MSCI rebalancing tagged as stock market falls anew
Credit to Author: The Manila Times| Date: Fri, 01 Mar 2019 17:51:41 +0000
THE stock market fell for a third straight day on Friday, hitting a two-month low as investors responded to an MSCI rebalancing that favored Chinese shares.
The bellwether Philippine Stock Exchange index (PSEi) touched the 7,500 level during intra-day trading before paring losses to end the day down by 0.83 percent or 63.72 points to 7,641.77. The broader All Shares declined by 0.84 percent or 39.82 points to finish at 4,729.93.
Friday’s close was the lowest since the PSEi opened the year at 7,489.20.
“Investors sold heavily in reaction to the announcement that the MSCI will raise the inclusion factor for China A shares from 5 percent at present to 20 percent by end-November,” Regina Capital Development Corp. head of sales Luis Limlingan said.
Global stock index compiler MSCI late on Thursday announced that it would significantly raise China’s profile in a key equities benchmark, a move expected to help normalize the country’s often volatile markets and attract billions in investment.
The US-based firm, which last year added 236 China-listed large-cap stocks to its Emerging Markets Index for the first time, said it would quadruple those shares’ weighting in three stages between May and November.
It will also add 168 new mid-caps and 27 stocks from the tech-heavy ChiNext board.
The inclusion is expected to spur foreign investment inflows as institutional funds buy shares of the China-listed companies — known as “A-shares” — to match their portfolios to MSCI.
Foreign investors sold a total of P5.26 billion worth of Philippine shares on Friday compared to P3.6 billion in purchases, resulting in net foreign selling of P1.64 billion.
Limlingan said the rising representation of China A shares could have shifted demand from the local market.
Chinese stocks endured an up-and-down session on Friday but the Shanghai Composite Index closed 1.80 percent up, or 53.06 points, at 2,994.01.
The Shenzhen Composite Index, China’s second exchange, closed 1.20 percent higher, or 18.51 points, at 1,564.84.
Also Friday, a private gauge showed factory activity in China improved last month and beat expectations, providing hopes for stability in the world’s number two economy.
Tokyo, meanwhile, climbed one percent thanks to a weaker yen, while Hong Kong added 0.6 percent.
Sydney rose 0.4 percent, Singapore and Wellington each edged up 0.3 percent and Jakarta put on 0.9 percent. Taipei and Seoul were closed for public holidays.

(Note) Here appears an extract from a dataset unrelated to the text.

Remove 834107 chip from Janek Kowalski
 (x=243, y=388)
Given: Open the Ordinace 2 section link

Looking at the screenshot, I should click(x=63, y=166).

Traders brushed off a negative lead from Wall Street that came after data showed the US economy grew in the fourth quarter at a much slower pace than the previous three months but was much better than forecasts.
US President Donald Trump’s chief economic adviser Larry Kudlow cheered markets after he told CNBC “progress has been terrific” on the China-US trade talks, and while he said there was still work to be done he thought the two sides were “headed toward a remarkable historic deal”.
The news soothed worries on trading floors after US Trade Representative Robert Lighthizer appeared to temper expectations for an agreement.
Meanwhile, in a separate comment, Philstocks Financial Inc. research associate Piper Chaucer Tan said US President Donald Trump and
North Korean leader Kim Jong Un’s failure to reach an agreement in a meeting in Vietnam had also weighed on investor sentiment.
Both sides have given conflicting reasons for the failure, though Pyongyang said it agreed to continue “productive” discussions on denuclearization.
All sectoral indices dropped in Manila, with the mining and oil index down the most by 1.56 percent.
More than 1.65 billion issues were traded valued at P8.47 billion.
Losers led winners, 114 to 64, while 60 issues were unchanged.